Al- Quran Pembentuk Kesalehan Bukan Kekerasan

B W A K M E g y p t-
Memahami konsep kesalehan tidak bisa lepas dari namanya pendidikan, dan pendidikan yang baik di zaman sekarang adalah pendidikan akhlak, karena akhlak yang akan menentukan arah kehidupan manusia bisa terkontrol; baik dari segi intraksi sosial atau pun intraksi bersama Tuhan. Dalam Islam, konsep kesalehan ini telah menjadi inti pengantar nabi Muhammad saat diutus Allah menyebarkan agama Islam ke masyarakat Arab-Quraish.
Hadist yang sering digunakan untuk menguatkan pendapat tentang akhlak berbunyi
“ sesengguhnya saya diutus untuk menyempurnakan akhlak “ .
Akhlak yang menjadi sorotan Nabi pada masa itu adalah problem paling utama yang harus dibenahi, sebelum beralih kemasalah hukum-hukum yang besifat yurispuden. Pembenahan masalah akhlak ini dikuatkan Allah melalui firmannya yang disampaikan oleh malaikat Jibril; guna menenangkan jiwa Nabi saat problem yang dihadapi tidak kelar-kelar. Akhirnya Nabi menjadikan firman Allah itu menjadi landasan utama dalam menentukan sebuah putusan; Firman Allah ini berupa kitab suci al-Qur’an.

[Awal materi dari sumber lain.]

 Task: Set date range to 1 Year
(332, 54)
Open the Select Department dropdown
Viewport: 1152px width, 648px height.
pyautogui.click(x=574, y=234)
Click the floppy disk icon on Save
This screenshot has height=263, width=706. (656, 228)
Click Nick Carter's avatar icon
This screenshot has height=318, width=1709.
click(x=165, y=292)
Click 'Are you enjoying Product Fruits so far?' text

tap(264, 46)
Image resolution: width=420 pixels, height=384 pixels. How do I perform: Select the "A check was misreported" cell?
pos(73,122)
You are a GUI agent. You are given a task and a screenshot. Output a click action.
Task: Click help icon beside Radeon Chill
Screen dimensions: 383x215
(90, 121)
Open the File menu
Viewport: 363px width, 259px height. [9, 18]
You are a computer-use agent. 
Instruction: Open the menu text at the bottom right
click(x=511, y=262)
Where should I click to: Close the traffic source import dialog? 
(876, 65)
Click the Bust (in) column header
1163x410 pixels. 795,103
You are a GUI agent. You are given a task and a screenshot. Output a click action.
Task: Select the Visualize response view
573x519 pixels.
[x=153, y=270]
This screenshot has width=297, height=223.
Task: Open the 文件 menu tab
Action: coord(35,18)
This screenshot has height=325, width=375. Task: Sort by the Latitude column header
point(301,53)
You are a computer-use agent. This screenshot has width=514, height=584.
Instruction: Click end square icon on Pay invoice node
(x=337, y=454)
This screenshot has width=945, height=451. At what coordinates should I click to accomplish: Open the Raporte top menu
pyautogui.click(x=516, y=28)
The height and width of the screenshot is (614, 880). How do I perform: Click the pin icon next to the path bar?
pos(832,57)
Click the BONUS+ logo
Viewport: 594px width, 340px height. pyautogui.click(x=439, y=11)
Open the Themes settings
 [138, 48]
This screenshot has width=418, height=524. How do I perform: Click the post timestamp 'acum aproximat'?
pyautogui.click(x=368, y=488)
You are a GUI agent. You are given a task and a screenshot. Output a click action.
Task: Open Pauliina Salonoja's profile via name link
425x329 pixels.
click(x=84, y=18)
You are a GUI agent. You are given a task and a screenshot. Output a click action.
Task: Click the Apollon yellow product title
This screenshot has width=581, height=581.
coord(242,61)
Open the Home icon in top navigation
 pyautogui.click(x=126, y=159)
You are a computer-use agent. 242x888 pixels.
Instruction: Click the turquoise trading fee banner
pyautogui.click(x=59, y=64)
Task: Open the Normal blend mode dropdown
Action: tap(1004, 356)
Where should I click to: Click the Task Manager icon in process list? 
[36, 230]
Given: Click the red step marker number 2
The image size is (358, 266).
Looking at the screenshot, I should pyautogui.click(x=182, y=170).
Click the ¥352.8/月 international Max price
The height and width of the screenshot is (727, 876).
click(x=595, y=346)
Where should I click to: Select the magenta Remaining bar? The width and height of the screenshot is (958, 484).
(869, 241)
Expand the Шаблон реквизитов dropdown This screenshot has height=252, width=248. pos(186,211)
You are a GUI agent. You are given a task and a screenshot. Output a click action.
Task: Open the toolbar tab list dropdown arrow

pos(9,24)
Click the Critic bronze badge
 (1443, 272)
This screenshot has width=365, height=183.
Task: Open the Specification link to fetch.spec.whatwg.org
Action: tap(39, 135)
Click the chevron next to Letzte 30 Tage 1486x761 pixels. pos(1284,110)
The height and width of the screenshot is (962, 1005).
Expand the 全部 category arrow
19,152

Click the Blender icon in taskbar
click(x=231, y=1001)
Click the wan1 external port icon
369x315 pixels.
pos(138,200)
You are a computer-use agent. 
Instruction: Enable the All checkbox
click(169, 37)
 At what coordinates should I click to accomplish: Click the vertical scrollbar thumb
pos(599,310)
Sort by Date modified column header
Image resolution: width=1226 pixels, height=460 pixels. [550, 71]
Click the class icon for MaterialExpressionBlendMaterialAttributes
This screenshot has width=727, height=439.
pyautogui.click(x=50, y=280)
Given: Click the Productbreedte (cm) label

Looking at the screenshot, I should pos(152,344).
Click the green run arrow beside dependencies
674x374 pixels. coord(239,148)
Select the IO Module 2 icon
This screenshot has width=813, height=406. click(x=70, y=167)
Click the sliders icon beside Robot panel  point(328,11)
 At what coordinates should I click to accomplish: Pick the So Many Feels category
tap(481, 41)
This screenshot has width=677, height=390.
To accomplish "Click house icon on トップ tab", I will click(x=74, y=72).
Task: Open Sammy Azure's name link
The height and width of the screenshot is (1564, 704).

Al-Qur’an, dari masa ke masa tetap kukuh sebagai sumber utama dalam pemutusan sebuah hukum. Posisinya sangat sentral, sehingga meninggalkan al-Qur’an seperti membunuh diri sendiri. Dalam sejarahnya, Nabi tidak berani memutuskan atau menjawab pertanyaan sebelum turun wahyu; dalam hal ini berupa al-Qur’an. Sehingga beliau merasa resah ketika wahyu tidak turun-turun kepadanya saat ada penduduk Quraish bertanya kepada Nabi tentang suatu hal, baik masalah akidah, kiamat, sosial dan lain-lainnya. Penegasan untuk penggunaan al-Qur’an sebagai sumber tercermin juga dalam sabdanya saat beliau mau wafat.
Dalam perkembangannya; yakni perkembangan masa, zaman, pemeluk, dan segala jenis kekuasaan yang masih berkaitan dengan Islam, al-Qur’an menjadi pegangan paling utama dalam memberikan dan menjelaskan sebuah hukum, jika hukum yang dicari belum didapat, barulah para ulama berganti menggunakan hadist, jika di hadist juga tidak dapat, para ulama menggunakan ijma’ dan ijtihad. Dan selanjutnya, ijtihad ini mempunyai macam perkembangan, ada yang menerjemahkan sebagai qiyas, istihsan, istishab, mashalih mursalah dan lain-lainnya. Konsep yang terus berkembang dalam menentukan hukum ini tetap menjadikan al-Qur’an sebagai sumber teks paling primer.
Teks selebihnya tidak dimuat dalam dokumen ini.